You can join in with your own pledge here.
DR Congo: UN envoy concerned about possible sexual violence amid latest fighting (statement by UN Special Representative on Sexual Violence)
Former Liberian President Charles Taylor waiting for the verdict in the court room of the Special Court for Sierra Leone in Leidschendam, near The Hague, Netherlands. Photo: UN Photo/SCSL/AP Pool/Peter DeJong.
For the first time ever a former head of state has been convicted of rape and sexual violence during conflict. This took place last week when Liberia’s former president, Charles Taylor, was found guilty of war crimes and crimes against humanity committed during the war in Sierra Leone.
- I think that many Liberians felt relieved after the verdict. Especially the political establishment, headed by president Ellen Johnson Sirleaf, who were active in the extradition of Taylor. If he had been declared not guilty and had returned to Liberia, there would have been a great risk of increased instability in the country. At the same time Charles Taylor has many supporters, who see him as the hero who liberated Liberia from former oppression. So far from everyone are celebrating, says Susanna Elmberger, coordinator for Liberia at the Swedish women- and peace organization The Kvinna till Kvinna Foundation.
Crimes during the civil war in Sierra Leone
Charles Taylor was prosecuted in the Special Court for Sierra Leone, operating out of the Hague, on 11 counts of war crimes and crimes against humanity committed during the 10-year-long civil war in Liberia’s neighbouring country Sierra Leone. Taylor was accused of backing rebels in Sierra Leone, as said in the verdict: ”by providing them with arms and ammunition, military personnel, operational support and moral support”. The war took 120 000 peoples’ lives and many more were severely maimed. Taylor was convicted on all counts, for aiding and abetting in, among other, murder, rape, slavery and the forced enlistment of child soldiers.
But he was not convicted of bearing the major responsibility for these crimes, a fact that may lead to strong reactions from the many people who suffered from the war. Judges say Taylor knew about the crimes rebel troops were committing, but prosecutors could not prove that he was actually commanding those troops.

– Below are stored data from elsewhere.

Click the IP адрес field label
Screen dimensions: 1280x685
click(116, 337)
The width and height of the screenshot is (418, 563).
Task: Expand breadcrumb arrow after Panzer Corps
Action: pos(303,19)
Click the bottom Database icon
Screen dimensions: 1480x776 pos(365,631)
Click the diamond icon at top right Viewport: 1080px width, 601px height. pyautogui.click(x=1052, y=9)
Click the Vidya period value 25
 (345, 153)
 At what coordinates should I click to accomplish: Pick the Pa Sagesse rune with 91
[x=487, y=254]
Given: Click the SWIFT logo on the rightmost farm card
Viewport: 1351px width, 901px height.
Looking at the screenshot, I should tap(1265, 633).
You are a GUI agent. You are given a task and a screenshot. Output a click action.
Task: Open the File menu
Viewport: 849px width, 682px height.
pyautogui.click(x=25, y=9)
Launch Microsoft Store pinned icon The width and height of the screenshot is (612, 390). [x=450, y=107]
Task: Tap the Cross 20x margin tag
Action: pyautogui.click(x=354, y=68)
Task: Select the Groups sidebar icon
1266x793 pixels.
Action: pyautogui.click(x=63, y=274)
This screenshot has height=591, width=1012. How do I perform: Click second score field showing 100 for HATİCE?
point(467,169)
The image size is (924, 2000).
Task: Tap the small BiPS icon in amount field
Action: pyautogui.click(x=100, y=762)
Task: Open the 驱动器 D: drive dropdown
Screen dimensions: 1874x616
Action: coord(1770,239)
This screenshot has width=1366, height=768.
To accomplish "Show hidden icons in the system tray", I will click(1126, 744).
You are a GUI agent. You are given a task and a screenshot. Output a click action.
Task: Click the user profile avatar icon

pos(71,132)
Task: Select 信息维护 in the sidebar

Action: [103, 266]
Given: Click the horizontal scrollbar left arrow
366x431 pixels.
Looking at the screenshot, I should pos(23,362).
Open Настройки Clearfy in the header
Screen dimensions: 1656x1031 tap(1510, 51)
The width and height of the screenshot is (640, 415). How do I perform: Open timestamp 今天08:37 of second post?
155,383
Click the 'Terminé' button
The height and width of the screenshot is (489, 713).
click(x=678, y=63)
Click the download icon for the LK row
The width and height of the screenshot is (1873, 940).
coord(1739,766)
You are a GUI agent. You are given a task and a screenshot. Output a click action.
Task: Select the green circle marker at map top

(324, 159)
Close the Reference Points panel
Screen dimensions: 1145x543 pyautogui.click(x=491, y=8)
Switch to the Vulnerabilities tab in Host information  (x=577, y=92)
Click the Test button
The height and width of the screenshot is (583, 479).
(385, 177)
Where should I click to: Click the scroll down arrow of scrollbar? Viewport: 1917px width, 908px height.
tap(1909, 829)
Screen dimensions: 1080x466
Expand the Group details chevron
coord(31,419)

The verdict is historical since it is the first time since the Nuremberg trials – held after the Second World War – that a former head of state is being convicted in an international court. It is also the first conviction that includes rape and sexual violence, since there were no prosecutions of these types of crimes in the Nuremberg trials. The legal process has taken nine years and Taylor has consistently claimed his innocence.
Charles Taylor’s sentence will be announced on May 30th.